──────── Provided text ────────

The monetary policy due on Wednesday will in all probability be a no-action policy. The reasons are not far to seek: On October 7 when the monetary policy committee (MPC) met for its previous policy, the last Gross Domestic Product (GDP) number, that is for the first quarter of FY18, was 5.7 percent, the last CPI number, (for August) was 3.28 percent and crude prices were at USD 57.
Now, as the MPC meets again, GDP growth has inched higher to 6.3 percent for the second quarter, CPI has risen to 3.58 percent in October and crude prices have averaged USD 63 for the past month. Also in October, there appeared less chance of the government reneging on fiscal deficit than it does today. If the MPC didn’t find space to cut rates on October 7, it is unlikely to find reasons to slash rates on December 6.
While a rate cut now or for the foreseeable future is more or less ruled out, the MPC statement is likely to be parsed for how confident the members are about staying on hold, and how anxious they are to raise rates. Will they indicate discomfort with vegetable and crude prices? Will they worry even more about non-food, non-fuel inflation or what is called core inflation? (Incidentally, that too has inched up since the last policy).
While taking on board the crude price rise, there are a number of economists who worry that growth is not as robust as a jump from 5.7 percent in Q1 to 6.3 percent in Q2 would suggest.
Dr Pronab Sen, a former Chief Statistician of India, points out the April-June quarter saw serious destocking due to GST and the lingering impact of demonetisation. The July-September quarter saw a pick-up in GDP only because of restocking and some additional production to meet an advanced festival season.

──────── Stored data ────────

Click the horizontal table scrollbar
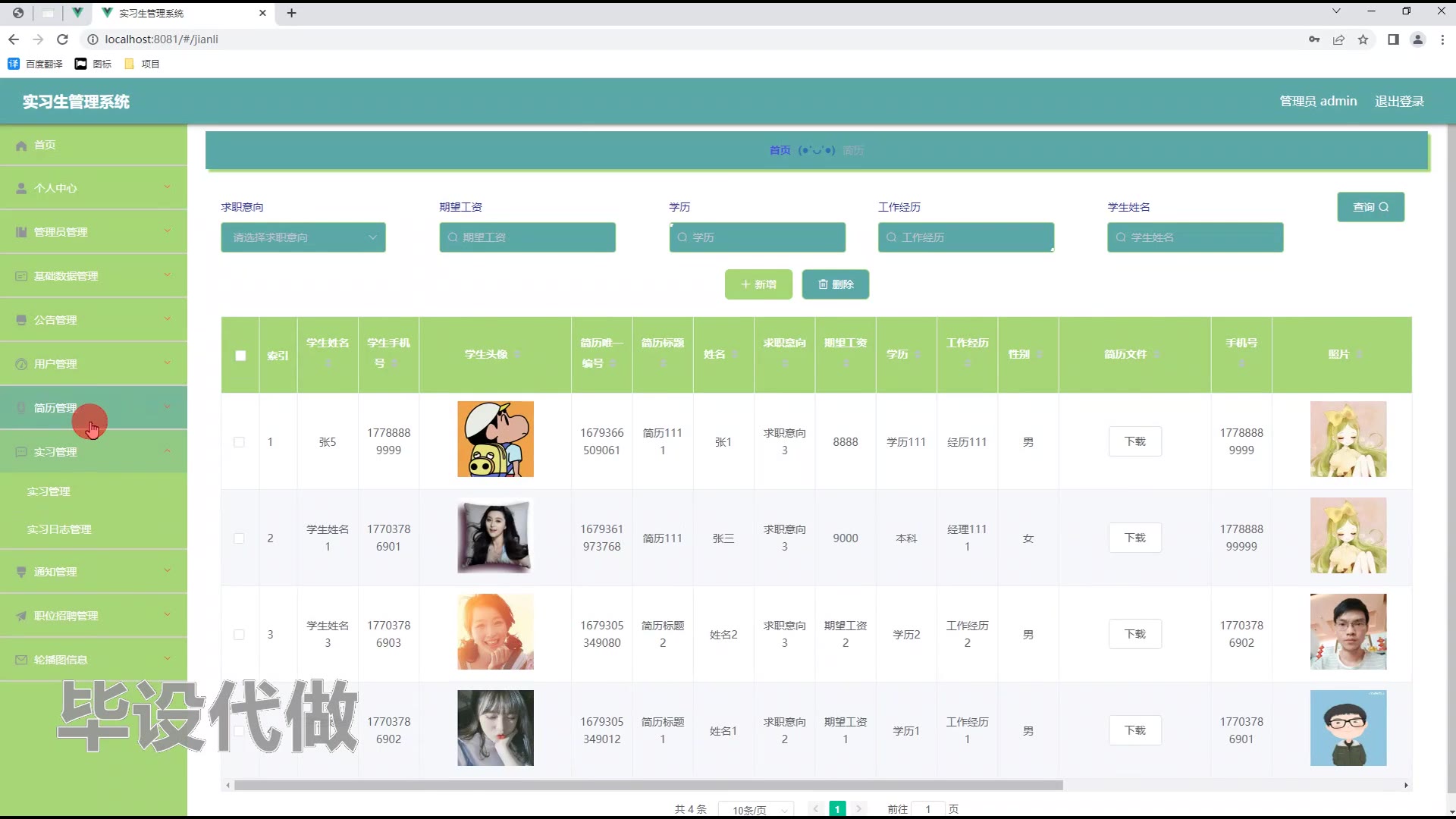The image size is (1456, 819). (x=648, y=786)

────────

| Work instructions |
a: Write out the part of the monetary policy article between "While a rate" and "Q2 would suggest.", inclusive.
b: Summarize the monetary policy article in two sentences.
c: Give what follows the last sentence of the monetary policy article.
The listing has no connection to the monetary policy article.

| Final results |
a:
While a rate cut now or for the foreseeable future is more or less ruled out, the MPC statement is likely to be parsed for how confident the members are about staying on hold, and how anxious they are to raise rates. Will they indicate discomfort with vegetable and crude prices? Will they worry even more about non-food, non-fuel inflation or what is called core inflation? (Incidentally, that too has inched up since the last policy).
While taking on board the crude price rise, there are a number of economists who worry that growth is not as robust as a jump from 5.7 percent in Q1 to 6.3 percent in Q2 would suggest.

b: The monetary policy committee is expected to leave rates unchanged on December 6, because GDP growth, CPI inflation and crude prices have all risen since its October 7 meeting, when it also found no room to cut. Its statement will be read for how comfortable members are with staying on hold and how eager they are to raise rates, while some economists, among them Dr Pronab Sen, doubt that growth is as strong as the rise from 5.7 to 6.3 percent suggests.

c:
He warns the GDP numbers could anyways be overstated since the traditional formulas governing calculation of the informal economy’s growth, by extrapolating from the formal sector, don’t work anymore in the post-demonetisation, post-GST world. Sen believes the informal economy has been handicapped for most of 2017 by a serious shortage of cash. The RBI, hence, should be generous with liquidity. “Sometimes RBI must use rates to drive liquidity; sometimes it must use liquidity to drive rates; clearly now, the latter is called for,” Sen told CNBC TV18.
Sen’s prognosis throws up an interesting issue: If all the three external members of the MPC were to think like Sen, can they get their policy implemented if there is no buy in from the three RBI members? Clearly not. The MPC has authority only to set the repo rate. It has no other tools. It can’t ensure that RBI keep surplus liquidity in the banking system to allow a less steep yield curve. It can’t change the cash reserve ratio nor is the RBI obliged to even seek the MPC’s permission when it cuts or raises the CRR.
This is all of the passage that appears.